Professional Footballers Australia (PFA) Chairman Craig Foster has today written to the Editor of the Herald Sun in response to a piece which  appeared in the paper which attempted to claim that football fans were the greatest threat to safety on Australian streets.

Dear Editor,

As Chairman of Professional Footballers Australia (PFA), the exclusive representative of Australia’s professional footballers, I write in relation to a piece that appeared in today’s Herald Sun titled “Soccer thugs are emerging new radicals with mindset for street warfare.”

The piece was either a disgraceful attempt to portray the beautiful game and its fans in a negative light with no substantiation or foundation, or a satirical masterpiece poking fun at historical attempts by your newspaper to attack the multicultural, global and Australian game of football. As yet, I am not quite sure which and was hoping you may be able to illuminate the issue.

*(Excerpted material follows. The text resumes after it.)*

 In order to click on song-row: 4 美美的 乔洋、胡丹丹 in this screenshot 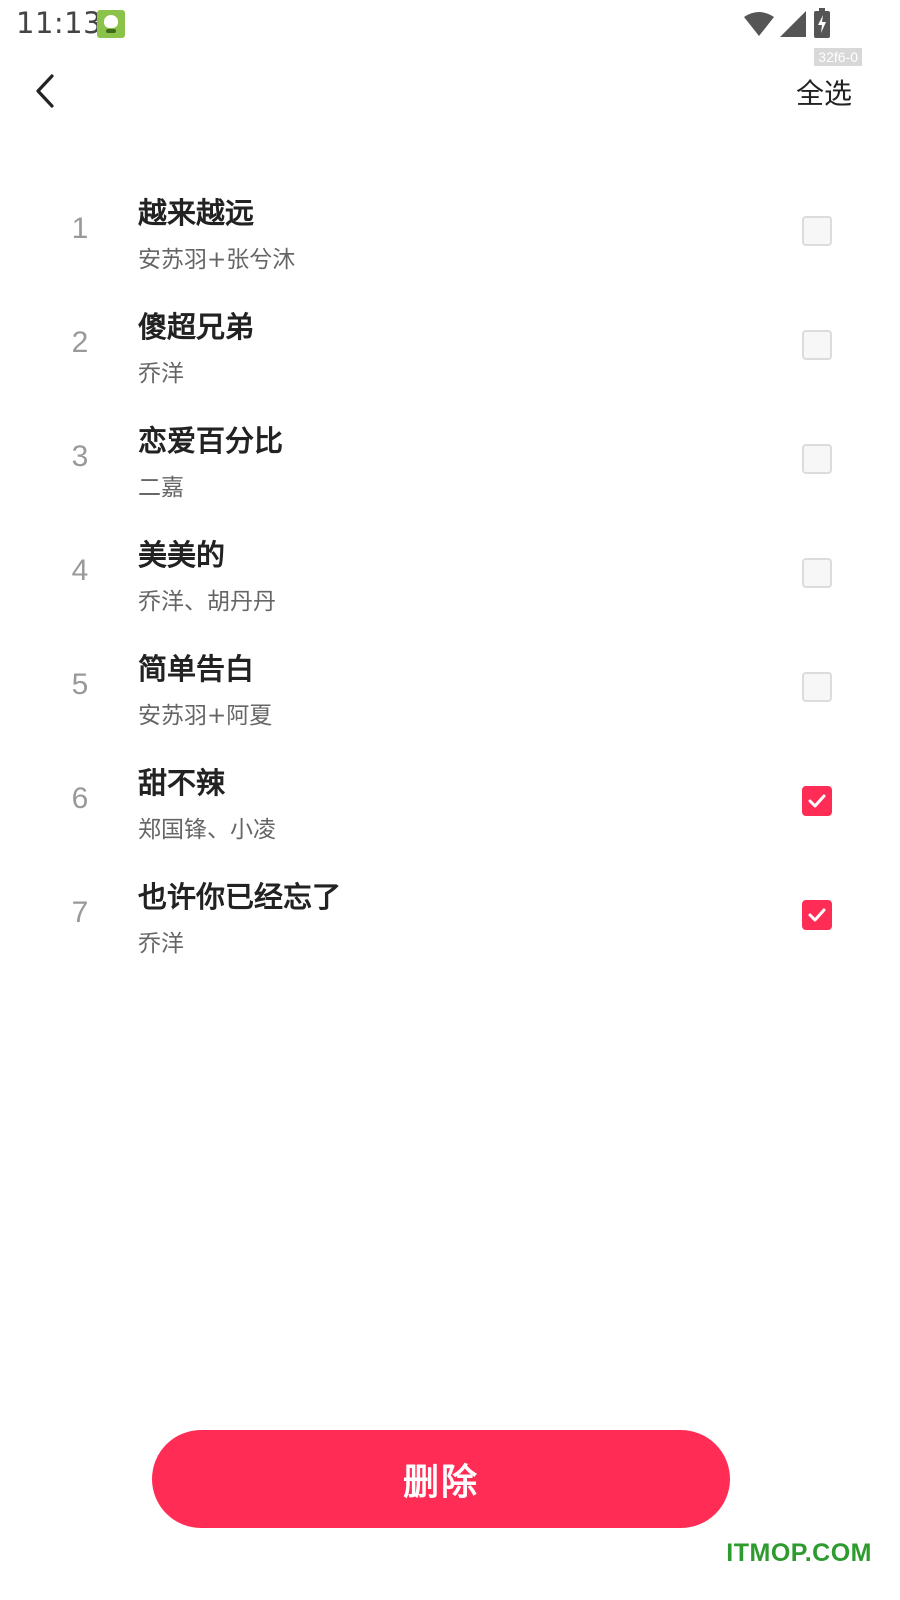, I will do `click(450, 575)`.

Given the extraordinary lack of foundation in the piece, it would appear to be a clever characterisation of the anti football media bias we sometimes still see in Australia, though which stands so starkly against a backdrop of tremendous growth in the game and, of course, overwhelming appreciation and acceptance by the Australian public. If this is so, please apologise to the journalist in question on my behalf, as I was not quick to get the joke.

Even for satire, which succeeds by stretching narrow points to their absolute extreme, it was quite a brilliant piece of writing, in that connections were drawn and propositions made without any underlying justification whatsoever. Most brave, and my compliments to the writer.

Were it, on the other hand, meant as a serious piece, I would imagine that you would be gravely concerned at the analogies drawn between football fans stopping traffic, and jihadists seeking wanton death and destruction and an end to the Western, liberal democratic society as we know it.

Clearly, no such link should ever be made (perhaps not even in satire) in a publication with a responsibility to maintain basic standards of journalism in the public domain.

Further, to suggest that football fans in Australia present a grave threat to the streets of of this country is a fictional creation of the most supreme creativity, not to mention reprehensible, considering the genuine issues facing society today. Evidence for this fantastical proposition was that fans caused ‘traffic congestion’. If terror on the streets means a traffic jam, then your journalist has created a new definition which places us all at great risk. Just yesterday, I personally took an inordinate amount of time to cross at a red light, slowing traffic considerably and, by this measure, should expect to see a summons in the mail shortly.

Our football fans have driven the growth of our wonderful game, better represent the rich diversity of Australian society than any other sport and create an atmosphere that is the envy of all other major codes. The envy, too, one might conclude, of other major newspapers?

On behalf of our members, the professional footballers of Australia, we condemn this portrayal of our football fans in the strongest possible terms and call on the Herald Sun to treat football in a manner consistent with the game’s significant and burgeoning contribution to the Australian sporting landscape and to the broader multicultural community.

Or, alternatively, I very much look forward to more satire.